Records for the task Start Marker

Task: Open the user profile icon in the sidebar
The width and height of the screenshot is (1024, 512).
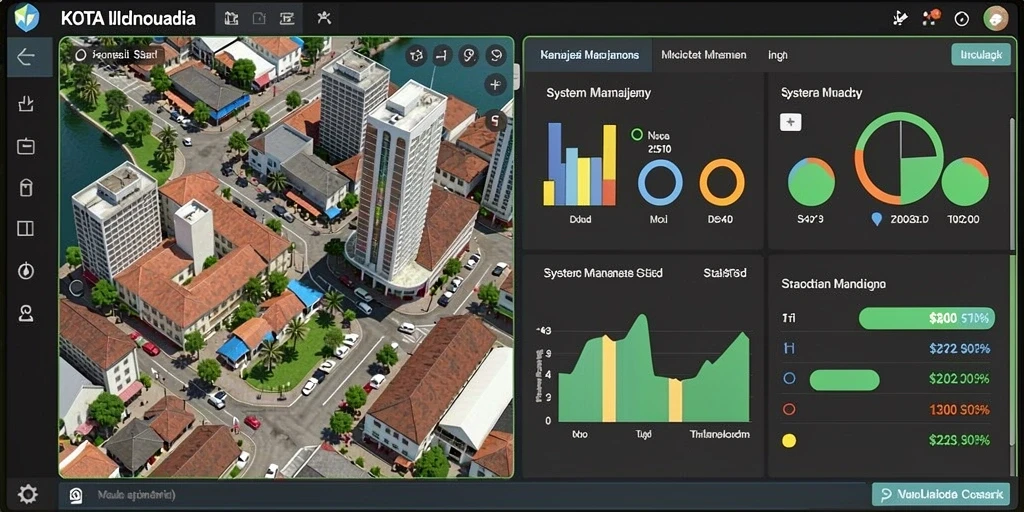Action: (25, 313)
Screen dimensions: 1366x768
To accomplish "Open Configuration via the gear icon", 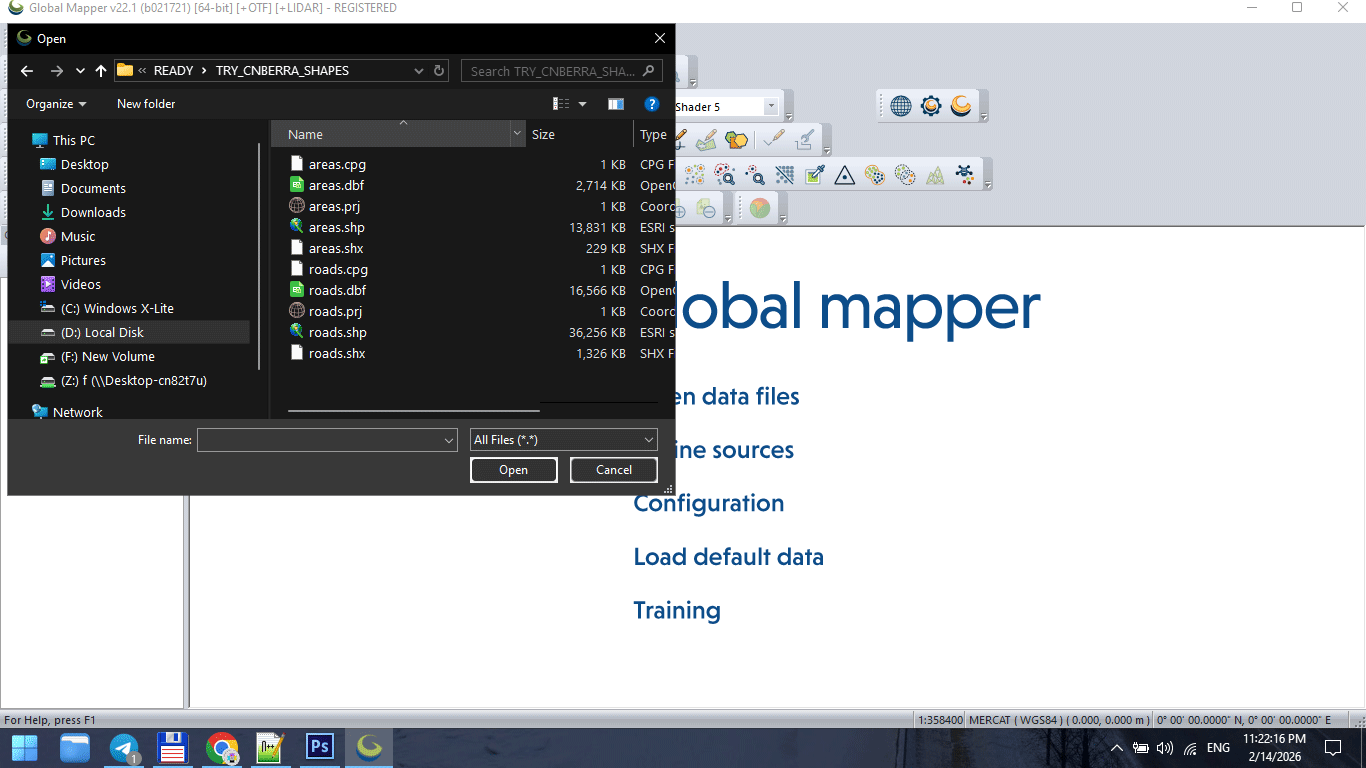I will (931, 105).
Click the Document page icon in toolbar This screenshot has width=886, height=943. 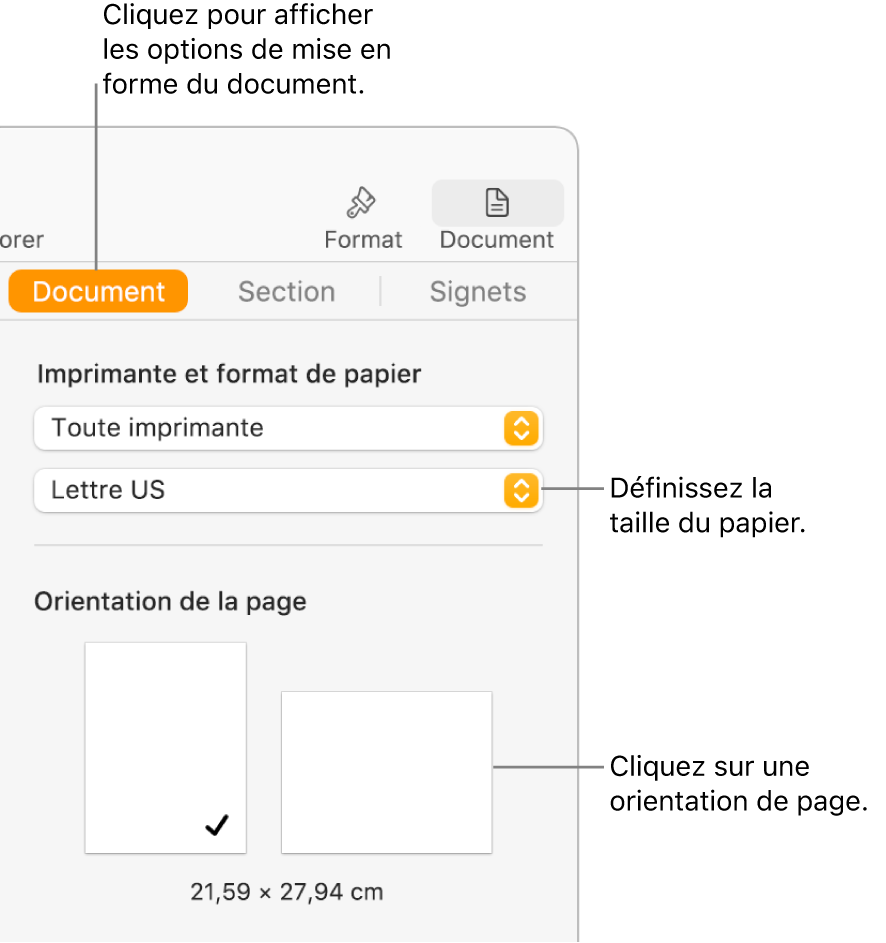point(497,203)
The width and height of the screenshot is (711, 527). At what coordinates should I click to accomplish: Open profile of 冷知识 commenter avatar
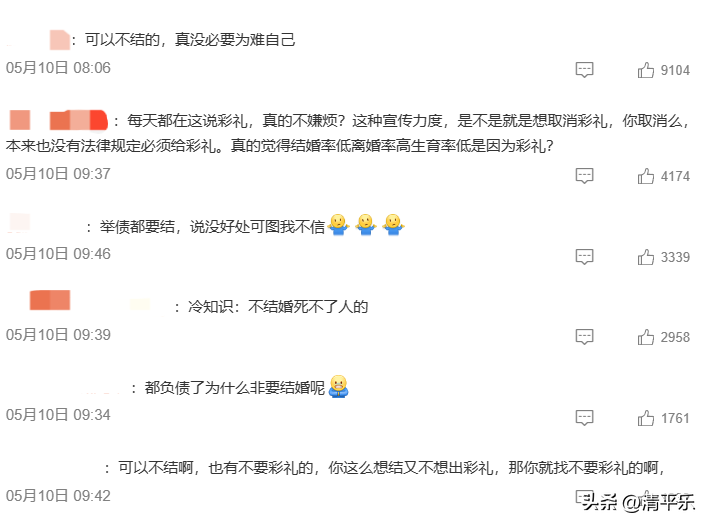50,300
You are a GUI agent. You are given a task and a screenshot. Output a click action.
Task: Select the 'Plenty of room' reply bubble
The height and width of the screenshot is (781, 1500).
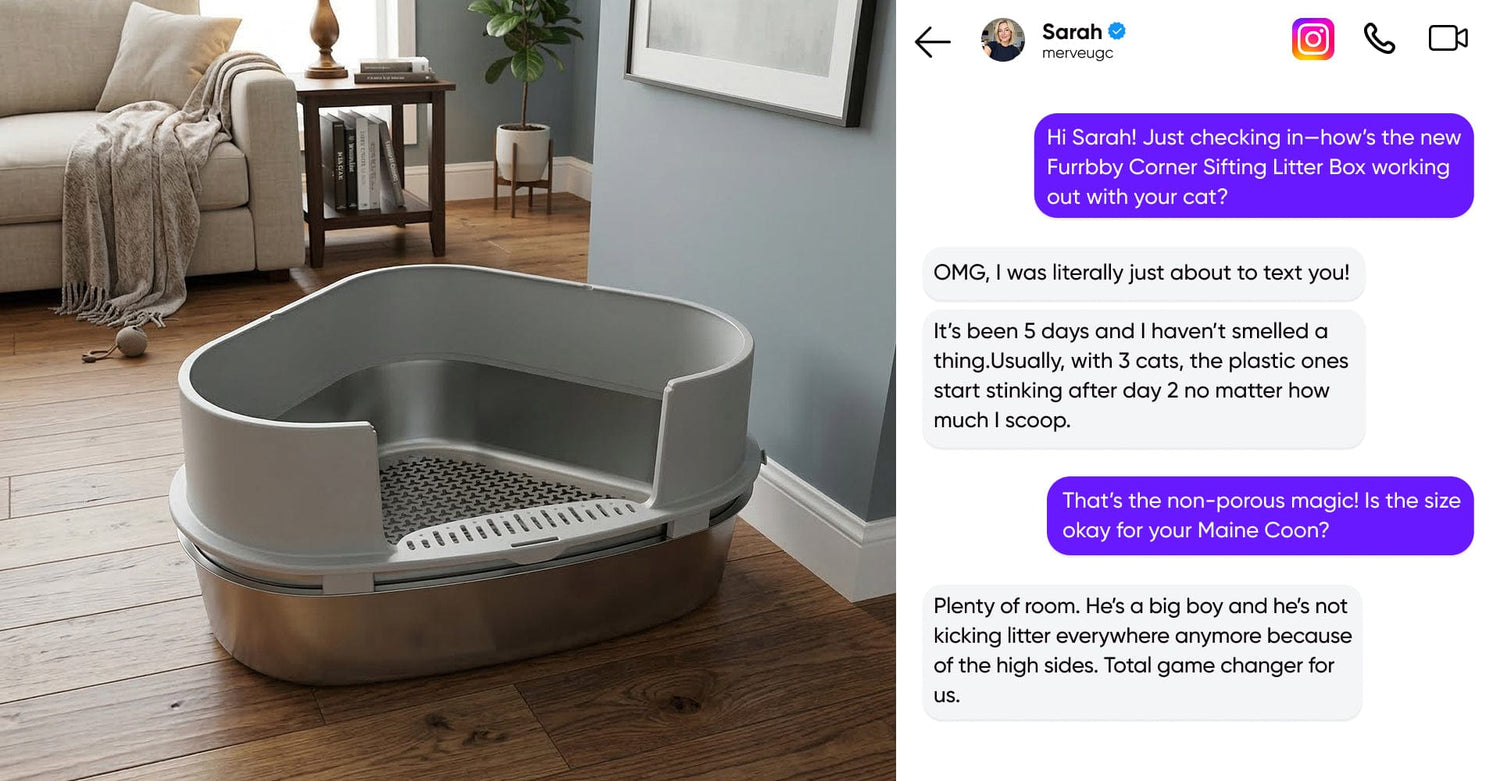click(x=1142, y=651)
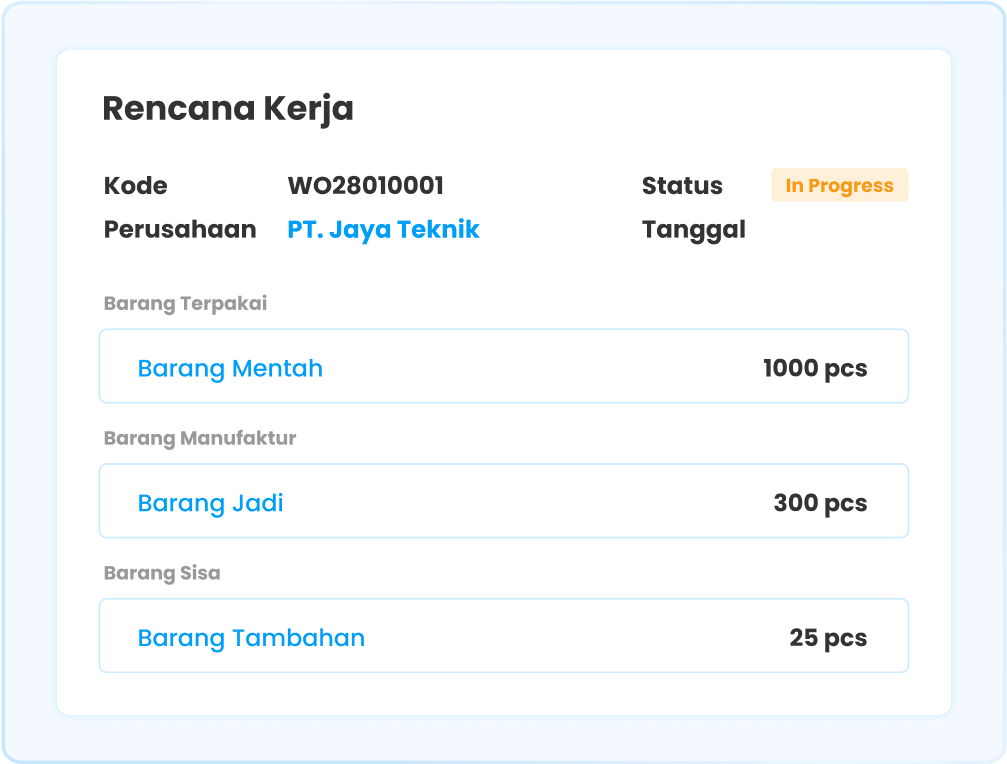Select the Rencana Kerja title
This screenshot has width=1007, height=764.
(x=228, y=109)
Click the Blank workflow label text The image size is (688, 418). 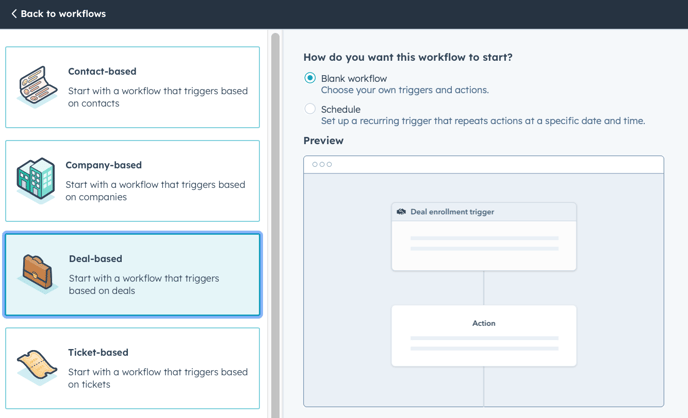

Records for the task End Marker

Instructions for the task: Copy exactly, please, every line from the one holding "Task: Select the" through the last line of the data, both ends included, and no pictures.

Reply to the exercise:
Task: Select the 'Plenty of room' reply bubble
The height and width of the screenshot is (781, 1500).
click(x=1142, y=651)
Select the Rencana Kerja title
This screenshot has width=1007, height=764.
(x=228, y=109)
Click the Blank workflow label text The image size is (688, 418). 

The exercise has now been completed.